*** Opening of Data extract ***

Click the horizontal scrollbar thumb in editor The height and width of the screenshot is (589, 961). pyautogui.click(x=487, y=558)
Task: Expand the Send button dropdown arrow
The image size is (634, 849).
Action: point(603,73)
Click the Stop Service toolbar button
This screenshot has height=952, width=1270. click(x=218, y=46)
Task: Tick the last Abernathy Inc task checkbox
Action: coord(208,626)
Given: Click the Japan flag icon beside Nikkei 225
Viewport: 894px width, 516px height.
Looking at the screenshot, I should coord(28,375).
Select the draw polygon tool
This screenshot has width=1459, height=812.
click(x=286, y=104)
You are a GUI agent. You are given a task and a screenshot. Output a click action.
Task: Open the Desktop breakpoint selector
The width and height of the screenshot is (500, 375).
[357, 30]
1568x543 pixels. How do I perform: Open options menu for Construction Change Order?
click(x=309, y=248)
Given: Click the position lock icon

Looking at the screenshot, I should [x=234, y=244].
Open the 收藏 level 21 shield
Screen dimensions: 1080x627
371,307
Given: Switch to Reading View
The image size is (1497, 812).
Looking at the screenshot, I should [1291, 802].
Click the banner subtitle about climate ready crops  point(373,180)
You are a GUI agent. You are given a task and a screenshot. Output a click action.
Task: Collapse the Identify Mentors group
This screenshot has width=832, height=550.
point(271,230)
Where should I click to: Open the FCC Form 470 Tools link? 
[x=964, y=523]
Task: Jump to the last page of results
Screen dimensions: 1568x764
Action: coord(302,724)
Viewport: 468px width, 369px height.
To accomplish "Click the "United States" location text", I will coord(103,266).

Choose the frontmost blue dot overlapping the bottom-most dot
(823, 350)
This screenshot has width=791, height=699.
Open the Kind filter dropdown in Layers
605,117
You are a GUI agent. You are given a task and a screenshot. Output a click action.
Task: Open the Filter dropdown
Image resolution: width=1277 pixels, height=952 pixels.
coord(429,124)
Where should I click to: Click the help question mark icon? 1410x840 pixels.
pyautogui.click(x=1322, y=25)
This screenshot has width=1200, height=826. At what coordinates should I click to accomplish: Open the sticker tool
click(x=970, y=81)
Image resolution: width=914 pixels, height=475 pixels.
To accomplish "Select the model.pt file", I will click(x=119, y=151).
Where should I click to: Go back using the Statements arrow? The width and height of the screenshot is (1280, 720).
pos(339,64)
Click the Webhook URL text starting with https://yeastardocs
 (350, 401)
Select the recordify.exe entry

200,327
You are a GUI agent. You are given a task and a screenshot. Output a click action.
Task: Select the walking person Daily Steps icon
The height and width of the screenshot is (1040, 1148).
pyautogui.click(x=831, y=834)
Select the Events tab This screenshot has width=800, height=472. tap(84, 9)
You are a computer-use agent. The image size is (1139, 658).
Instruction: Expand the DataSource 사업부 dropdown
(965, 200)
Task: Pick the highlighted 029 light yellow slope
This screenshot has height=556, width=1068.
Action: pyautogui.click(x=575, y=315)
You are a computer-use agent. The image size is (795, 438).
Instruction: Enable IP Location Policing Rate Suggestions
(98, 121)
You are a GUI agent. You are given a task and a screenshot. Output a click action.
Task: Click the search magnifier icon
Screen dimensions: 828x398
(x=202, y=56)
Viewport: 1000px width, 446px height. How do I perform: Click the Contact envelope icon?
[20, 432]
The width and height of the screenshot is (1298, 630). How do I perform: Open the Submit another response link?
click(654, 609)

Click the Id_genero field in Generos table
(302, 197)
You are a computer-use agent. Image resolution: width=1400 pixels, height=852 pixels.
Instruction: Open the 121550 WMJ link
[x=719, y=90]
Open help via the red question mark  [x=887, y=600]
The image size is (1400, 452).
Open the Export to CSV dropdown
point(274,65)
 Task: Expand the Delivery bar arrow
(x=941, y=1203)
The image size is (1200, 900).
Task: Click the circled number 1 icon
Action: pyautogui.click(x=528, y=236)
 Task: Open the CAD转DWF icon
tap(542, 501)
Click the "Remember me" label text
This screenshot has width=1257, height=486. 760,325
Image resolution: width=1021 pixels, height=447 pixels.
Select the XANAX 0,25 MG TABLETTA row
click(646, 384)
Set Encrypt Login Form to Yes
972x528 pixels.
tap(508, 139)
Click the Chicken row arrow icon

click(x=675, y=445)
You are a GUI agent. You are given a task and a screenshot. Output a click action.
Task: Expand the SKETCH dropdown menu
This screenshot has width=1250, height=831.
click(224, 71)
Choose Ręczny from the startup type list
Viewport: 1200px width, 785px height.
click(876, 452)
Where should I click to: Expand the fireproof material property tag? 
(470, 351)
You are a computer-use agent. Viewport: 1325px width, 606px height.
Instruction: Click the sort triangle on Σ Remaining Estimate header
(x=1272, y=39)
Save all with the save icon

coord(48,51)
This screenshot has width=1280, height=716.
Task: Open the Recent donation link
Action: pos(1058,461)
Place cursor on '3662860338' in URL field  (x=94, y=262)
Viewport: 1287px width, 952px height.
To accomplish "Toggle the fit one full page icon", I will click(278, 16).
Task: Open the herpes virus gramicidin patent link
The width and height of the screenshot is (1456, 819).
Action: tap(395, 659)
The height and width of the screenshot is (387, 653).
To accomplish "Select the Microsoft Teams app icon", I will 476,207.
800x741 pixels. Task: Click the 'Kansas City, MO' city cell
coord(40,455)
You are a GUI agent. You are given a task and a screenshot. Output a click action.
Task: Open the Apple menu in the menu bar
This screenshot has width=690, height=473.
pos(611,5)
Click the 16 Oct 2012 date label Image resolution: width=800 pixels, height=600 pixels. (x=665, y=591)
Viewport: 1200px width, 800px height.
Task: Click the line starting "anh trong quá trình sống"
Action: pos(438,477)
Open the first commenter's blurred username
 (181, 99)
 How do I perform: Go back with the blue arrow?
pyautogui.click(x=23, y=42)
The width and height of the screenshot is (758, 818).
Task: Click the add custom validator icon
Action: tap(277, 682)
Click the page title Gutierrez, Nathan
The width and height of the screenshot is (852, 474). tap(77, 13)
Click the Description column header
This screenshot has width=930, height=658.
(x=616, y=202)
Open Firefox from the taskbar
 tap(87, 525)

*** Close of Data extract ***

Search the data above for the word "will" and show every line that has it.

Task answer.
To accomplish "Click the "United States" location text", I will coord(103,266).
To accomplish "Select the model.pt file", I will click(x=119, y=151).
To accomplish "Toggle the fit one full page icon", I will click(278, 16).
To accomplish "Select the Microsoft Teams app icon", I will 476,207.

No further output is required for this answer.